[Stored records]
___

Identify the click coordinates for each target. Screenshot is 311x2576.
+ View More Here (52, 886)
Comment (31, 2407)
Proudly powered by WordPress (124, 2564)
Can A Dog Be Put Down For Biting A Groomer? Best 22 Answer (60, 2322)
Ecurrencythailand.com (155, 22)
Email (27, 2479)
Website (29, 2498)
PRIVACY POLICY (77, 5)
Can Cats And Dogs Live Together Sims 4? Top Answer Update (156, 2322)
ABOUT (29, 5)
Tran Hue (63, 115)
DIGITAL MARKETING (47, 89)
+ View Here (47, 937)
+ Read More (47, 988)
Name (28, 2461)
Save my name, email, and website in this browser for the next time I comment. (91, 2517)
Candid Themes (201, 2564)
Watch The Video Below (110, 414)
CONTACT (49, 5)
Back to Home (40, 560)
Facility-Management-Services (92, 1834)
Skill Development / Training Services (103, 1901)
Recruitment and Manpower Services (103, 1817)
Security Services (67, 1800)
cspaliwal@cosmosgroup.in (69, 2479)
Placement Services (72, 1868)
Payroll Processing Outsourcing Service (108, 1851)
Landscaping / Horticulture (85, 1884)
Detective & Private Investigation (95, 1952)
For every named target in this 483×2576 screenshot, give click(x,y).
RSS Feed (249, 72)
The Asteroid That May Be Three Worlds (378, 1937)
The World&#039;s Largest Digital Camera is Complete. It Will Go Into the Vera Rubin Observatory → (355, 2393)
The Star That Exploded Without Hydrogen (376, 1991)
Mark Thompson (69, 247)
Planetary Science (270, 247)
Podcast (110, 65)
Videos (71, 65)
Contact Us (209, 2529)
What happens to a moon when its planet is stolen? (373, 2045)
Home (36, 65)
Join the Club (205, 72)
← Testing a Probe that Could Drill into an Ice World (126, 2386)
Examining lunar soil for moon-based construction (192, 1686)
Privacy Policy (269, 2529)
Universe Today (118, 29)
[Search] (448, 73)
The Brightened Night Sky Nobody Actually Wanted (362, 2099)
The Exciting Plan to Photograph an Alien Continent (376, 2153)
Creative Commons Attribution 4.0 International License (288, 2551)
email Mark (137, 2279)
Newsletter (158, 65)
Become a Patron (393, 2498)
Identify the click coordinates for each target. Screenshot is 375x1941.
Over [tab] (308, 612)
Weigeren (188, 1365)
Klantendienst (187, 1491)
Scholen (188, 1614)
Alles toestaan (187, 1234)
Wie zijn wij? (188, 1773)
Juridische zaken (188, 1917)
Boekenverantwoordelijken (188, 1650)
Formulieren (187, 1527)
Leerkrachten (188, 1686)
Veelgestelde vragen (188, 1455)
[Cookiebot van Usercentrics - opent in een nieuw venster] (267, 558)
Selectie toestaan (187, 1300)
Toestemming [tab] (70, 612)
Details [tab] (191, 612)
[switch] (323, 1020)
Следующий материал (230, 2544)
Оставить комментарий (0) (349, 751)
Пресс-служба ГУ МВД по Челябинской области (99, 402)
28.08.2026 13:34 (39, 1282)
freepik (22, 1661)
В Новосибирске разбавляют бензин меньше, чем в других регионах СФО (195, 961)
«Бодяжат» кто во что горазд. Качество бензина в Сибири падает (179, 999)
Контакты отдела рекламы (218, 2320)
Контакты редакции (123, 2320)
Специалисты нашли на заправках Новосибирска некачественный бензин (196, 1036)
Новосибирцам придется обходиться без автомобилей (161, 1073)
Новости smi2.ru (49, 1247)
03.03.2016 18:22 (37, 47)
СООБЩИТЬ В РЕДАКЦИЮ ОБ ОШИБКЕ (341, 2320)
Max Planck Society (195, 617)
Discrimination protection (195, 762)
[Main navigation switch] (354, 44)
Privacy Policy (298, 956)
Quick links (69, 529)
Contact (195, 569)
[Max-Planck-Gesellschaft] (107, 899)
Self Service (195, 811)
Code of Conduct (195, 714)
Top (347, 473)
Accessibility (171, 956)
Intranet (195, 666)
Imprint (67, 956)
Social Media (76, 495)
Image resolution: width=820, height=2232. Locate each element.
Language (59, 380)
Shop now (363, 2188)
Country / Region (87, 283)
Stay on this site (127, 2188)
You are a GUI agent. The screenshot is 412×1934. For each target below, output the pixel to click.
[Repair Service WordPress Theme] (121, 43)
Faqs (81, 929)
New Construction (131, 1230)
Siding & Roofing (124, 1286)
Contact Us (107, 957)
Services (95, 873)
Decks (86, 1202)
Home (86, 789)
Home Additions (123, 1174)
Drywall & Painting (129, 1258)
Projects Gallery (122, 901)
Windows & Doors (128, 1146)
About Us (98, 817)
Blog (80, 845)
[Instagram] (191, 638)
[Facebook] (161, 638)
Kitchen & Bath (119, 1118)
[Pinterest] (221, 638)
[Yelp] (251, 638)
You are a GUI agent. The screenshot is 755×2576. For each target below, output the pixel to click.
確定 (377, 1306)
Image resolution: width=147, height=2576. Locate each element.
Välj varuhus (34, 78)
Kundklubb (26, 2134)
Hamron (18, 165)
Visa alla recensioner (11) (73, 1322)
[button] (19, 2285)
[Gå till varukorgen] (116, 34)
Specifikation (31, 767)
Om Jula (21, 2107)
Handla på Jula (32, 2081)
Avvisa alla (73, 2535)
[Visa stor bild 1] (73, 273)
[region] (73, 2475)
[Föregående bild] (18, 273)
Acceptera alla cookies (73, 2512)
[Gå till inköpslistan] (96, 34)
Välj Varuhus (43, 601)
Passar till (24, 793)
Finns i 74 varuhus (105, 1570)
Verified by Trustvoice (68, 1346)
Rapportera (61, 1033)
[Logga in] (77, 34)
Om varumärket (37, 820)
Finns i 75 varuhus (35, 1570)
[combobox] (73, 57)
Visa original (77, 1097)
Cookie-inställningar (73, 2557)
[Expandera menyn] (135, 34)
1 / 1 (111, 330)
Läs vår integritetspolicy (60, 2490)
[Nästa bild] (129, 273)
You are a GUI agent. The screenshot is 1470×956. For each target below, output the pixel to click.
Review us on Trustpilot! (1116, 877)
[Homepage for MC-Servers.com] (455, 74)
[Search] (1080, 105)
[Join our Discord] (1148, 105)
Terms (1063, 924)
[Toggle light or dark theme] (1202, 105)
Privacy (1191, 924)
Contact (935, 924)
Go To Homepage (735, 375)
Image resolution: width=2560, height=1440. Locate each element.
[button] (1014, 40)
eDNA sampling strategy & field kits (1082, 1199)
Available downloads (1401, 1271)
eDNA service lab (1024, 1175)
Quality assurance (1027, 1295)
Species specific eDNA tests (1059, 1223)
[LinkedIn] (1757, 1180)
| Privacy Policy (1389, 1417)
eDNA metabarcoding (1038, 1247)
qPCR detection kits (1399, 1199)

___

▸ **Work order**
Every line containing the string "Services" is required; copy each such line from the data.

▸ **Answer below**
Facility-Management-Services (92, 1834)
Skill Development / Training Services (103, 1901)
Recruitment and Manpower Services (103, 1817)
Security Services (67, 1800)
Placement Services (72, 1868)
Services (95, 873)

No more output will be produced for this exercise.